Blog

20+ MUST-KNOW TERMS when considering an Intelligent Document Processing solution

Written by Smart Touch | Aug 21, 2023 3:12:34 PM
 
1. IDP stands for Intelligent Document Processing, a technology using Artificial Intelligence and Machine Learning techniques to automate the extraction, classification, and interpretation of data from various documents, such as invoices, contracts, and forms.
 
An IDP solution transforms unstructured and semi-structured data into information fit for machine processing by understanding and extracting insights from this data. Or, simply put, it understands what the document is about, what information it contains, extracts that information, and sends it to the right place, as defined by the customer using it.
 
Our first developed product, Apollo, is the Intelligent Document Processing platform that serves ALL departments, which means it is not limited to invoices nor does it use templates.
 
 
 
 “What kind of documents does your company process: structured, semi-structured or unstructured?” is a question you will receive from any IDP solution provider. Let’s discover what they are trying to find out about the documents your company processes.
 
 
2. Structured documents, such as surveys, tests, claim forms, tests, or application forms, use fixed data in fixed locations – this means that, for example, the date is always situated in the right upper corner, the name of the company occupies the same fixed location etc. The IDP solution will know and get to the exact same location in order to extract a certain data. 
 
The problem with structured documents is that you'll need to create a template for each of the providers and each of their document types. The more providers, the more the variations and templates needed to be done. Also, these templates change in time, by redesign or changing the document-issuing software, which means new templates to be learned by the IDP solution.
 
 
 
3. Semi-Structured documents, such as invoices, purchase orders, bills of lading, or CVs, use a fixed set of data but not a fixed format. For example, the date can be found in the right upper corner or the left upper corner or at the bottom left corner. The field’s name may also be different, even if the fields is the same. Purchase Order Number is the same as PO Number, PO No or PON. Due to these variations, you cannot use templates. 
 
Intelligently Processing these semi-structured Documents need Machine Learning capabilities, as well as Natural Language Processing features to understand the context of each field.

**WORK INSTRUCTIONS**
• 1. Rewrite the part of the IDP terms post starting with "2. Structured documents, such" and going on through "the IDP solution.", swapping "providers" for "vendors".
• 2. Pick up the IDP terms post after its final sentence and continue writing it.

**DATA PROVIDED**
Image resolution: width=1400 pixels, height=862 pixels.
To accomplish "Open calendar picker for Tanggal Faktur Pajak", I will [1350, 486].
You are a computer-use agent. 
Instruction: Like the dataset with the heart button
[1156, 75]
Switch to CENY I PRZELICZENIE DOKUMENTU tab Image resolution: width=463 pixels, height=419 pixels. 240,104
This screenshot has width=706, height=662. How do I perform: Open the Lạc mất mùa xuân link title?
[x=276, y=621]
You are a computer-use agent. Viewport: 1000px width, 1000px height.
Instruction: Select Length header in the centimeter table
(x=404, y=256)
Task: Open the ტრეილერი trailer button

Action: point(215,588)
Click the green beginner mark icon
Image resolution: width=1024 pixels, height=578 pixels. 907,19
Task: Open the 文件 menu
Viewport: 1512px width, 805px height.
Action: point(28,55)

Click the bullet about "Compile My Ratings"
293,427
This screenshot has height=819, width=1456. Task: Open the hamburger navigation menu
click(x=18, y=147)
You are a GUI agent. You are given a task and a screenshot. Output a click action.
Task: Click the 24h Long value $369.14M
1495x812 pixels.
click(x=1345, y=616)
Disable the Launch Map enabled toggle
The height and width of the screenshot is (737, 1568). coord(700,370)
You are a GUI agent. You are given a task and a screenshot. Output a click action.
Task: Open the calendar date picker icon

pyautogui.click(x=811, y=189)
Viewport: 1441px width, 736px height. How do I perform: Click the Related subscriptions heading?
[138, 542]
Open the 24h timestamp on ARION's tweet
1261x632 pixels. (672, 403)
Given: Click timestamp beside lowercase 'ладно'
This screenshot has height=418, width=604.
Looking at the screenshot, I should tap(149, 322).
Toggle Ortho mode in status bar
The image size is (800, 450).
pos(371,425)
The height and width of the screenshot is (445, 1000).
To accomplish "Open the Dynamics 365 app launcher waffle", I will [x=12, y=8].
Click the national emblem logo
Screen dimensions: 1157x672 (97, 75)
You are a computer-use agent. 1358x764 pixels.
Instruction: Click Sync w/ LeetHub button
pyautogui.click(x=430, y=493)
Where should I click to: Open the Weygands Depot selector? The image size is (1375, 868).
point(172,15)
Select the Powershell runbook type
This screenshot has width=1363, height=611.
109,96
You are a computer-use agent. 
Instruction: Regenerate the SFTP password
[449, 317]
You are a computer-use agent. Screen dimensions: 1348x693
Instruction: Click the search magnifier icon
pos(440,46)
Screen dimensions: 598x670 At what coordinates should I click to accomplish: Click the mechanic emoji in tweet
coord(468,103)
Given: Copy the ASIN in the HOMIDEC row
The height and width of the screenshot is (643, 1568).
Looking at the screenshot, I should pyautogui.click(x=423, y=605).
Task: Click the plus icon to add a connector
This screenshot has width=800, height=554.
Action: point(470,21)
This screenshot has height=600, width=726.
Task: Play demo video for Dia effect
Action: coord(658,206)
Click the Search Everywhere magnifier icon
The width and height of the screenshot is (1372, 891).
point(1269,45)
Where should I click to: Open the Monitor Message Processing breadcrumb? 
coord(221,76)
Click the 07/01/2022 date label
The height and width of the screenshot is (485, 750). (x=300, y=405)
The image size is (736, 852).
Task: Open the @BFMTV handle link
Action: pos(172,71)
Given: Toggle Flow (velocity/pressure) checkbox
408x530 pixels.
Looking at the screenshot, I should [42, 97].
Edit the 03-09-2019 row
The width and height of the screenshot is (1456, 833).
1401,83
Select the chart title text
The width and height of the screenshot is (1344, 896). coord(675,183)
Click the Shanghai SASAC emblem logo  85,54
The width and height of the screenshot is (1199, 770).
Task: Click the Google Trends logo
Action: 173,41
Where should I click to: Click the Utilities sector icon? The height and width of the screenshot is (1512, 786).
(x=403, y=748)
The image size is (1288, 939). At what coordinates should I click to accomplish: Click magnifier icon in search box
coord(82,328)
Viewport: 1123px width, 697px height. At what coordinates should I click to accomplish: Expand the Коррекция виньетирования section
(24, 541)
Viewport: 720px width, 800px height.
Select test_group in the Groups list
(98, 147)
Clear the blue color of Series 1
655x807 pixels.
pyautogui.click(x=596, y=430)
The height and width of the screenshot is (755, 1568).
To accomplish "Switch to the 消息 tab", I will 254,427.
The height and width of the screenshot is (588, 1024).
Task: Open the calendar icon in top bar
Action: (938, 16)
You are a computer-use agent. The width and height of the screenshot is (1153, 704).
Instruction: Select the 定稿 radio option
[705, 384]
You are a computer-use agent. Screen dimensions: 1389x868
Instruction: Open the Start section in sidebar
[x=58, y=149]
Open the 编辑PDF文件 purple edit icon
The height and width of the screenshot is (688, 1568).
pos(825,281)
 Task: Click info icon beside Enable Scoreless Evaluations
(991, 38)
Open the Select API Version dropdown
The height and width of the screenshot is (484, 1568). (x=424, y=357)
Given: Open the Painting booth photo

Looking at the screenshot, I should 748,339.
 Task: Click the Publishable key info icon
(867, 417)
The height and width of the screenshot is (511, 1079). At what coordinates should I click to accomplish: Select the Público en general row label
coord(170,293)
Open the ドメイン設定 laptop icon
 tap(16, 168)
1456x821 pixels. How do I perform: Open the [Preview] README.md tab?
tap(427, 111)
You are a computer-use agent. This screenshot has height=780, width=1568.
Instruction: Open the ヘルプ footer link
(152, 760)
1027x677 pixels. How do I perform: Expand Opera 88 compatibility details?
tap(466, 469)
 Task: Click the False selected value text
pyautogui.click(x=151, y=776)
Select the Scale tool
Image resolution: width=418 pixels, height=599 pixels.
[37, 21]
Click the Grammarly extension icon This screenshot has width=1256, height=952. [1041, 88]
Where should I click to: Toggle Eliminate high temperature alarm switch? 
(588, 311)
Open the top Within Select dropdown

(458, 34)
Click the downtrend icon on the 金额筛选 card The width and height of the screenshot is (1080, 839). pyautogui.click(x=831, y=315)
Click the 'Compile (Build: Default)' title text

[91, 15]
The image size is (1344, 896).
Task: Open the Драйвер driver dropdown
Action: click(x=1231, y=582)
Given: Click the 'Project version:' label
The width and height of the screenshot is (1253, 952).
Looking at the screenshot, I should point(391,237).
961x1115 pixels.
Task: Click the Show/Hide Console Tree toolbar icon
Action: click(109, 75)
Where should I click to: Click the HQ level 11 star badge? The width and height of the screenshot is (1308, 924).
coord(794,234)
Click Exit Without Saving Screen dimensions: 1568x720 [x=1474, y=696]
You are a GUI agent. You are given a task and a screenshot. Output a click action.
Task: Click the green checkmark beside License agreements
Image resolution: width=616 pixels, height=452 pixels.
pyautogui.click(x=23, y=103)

**SOLVED TASKS**
• 1.
2. Structured documents, such as surveys, tests, claim forms, tests, or application forms, use fixed data in fixed locations – this means that, for example, the date is always situated in the right upper corner, the name of the company occupies the same fixed location etc. The IDP solution will know and get to the exact same location in order to extract a certain data. 
 
The problem with structured documents is that you'll need to create a template for each of the vendors and each of their document types. The more vendors, the more the variations and templates needed to be done. Also, these templates change in time, by redesign or changing the document-issuing software, which means new templates to be learned by the IDP solution.

• 2.
 
 
 
4. Unstructured documents, such as contracts, articles, memos, or letters, use no fixed data and no fixed format.
 
Intelligently Processing these documents requires advanced configuration and customisation actions, which allow the IDP platform to learn based on Machine Learning training, custom pre-processing pipelines or computer vision-based recognition for visual components.
 
 
 
5. Machine Learning refers to a field of AI that focuses on the development of algorithms & statistical models that enable computer systems to learn and make predictions or decisions without being explicitly programmed. It involves training a computer or a system to recognise patterns and extract meaningful insights from data, allowing it to improve its performance over time through experience.
 
Machine Learning algorithms can analyse & interpret vast amounts of data, identify patterns, and make predictions or take actions based on the information they have learned.
 
 
 
6. Natural Language Processing or NLP is a field of Artificial Intelligence that focuses on enabling computers to understand and interpret human language, both spoken and written. In Intelligent Document Processing, NLP techniques are used to analyse and extract meaning from text-based documents. 
 
 
 
7. OCR stands for Optical Character Recognition, a technology that converts printed or handwritten text from documents into machine-readable text. Traditional OCRs extract text from a previously scanned document and transform it into a computer-readable structure (text) but cannot understand the data itself. IDP solutions understand data in context using continuous-learning and advanced Artificial Intelligence techniques that enable accurate and rapid extraction of relevant data.
 
 
 
8. Document Ingestion refers to IDP solutions importing documents from various sources. For example, Apollo ingests files via API, email, Google Drive, MS OneDrive etc and in various formats, such as pdf, images, docx etc. The IDP software can import files from the client’s resources, or they can be submitted via a gateway, such as our SMART PORTAL, an entry point for documents that are about to enter the IDP system.
 
 
 
9. Data Extraction involves identifying and capturing specific information from the documents, such as company name, address, Fiscal Identification Code, bank account, VAT, or invoice amount. Apollo’s Extractor feature automatically withdraws all relevant data from each type of document using AI and Machine Learning algorithms, as well as semantic and spatial criteria.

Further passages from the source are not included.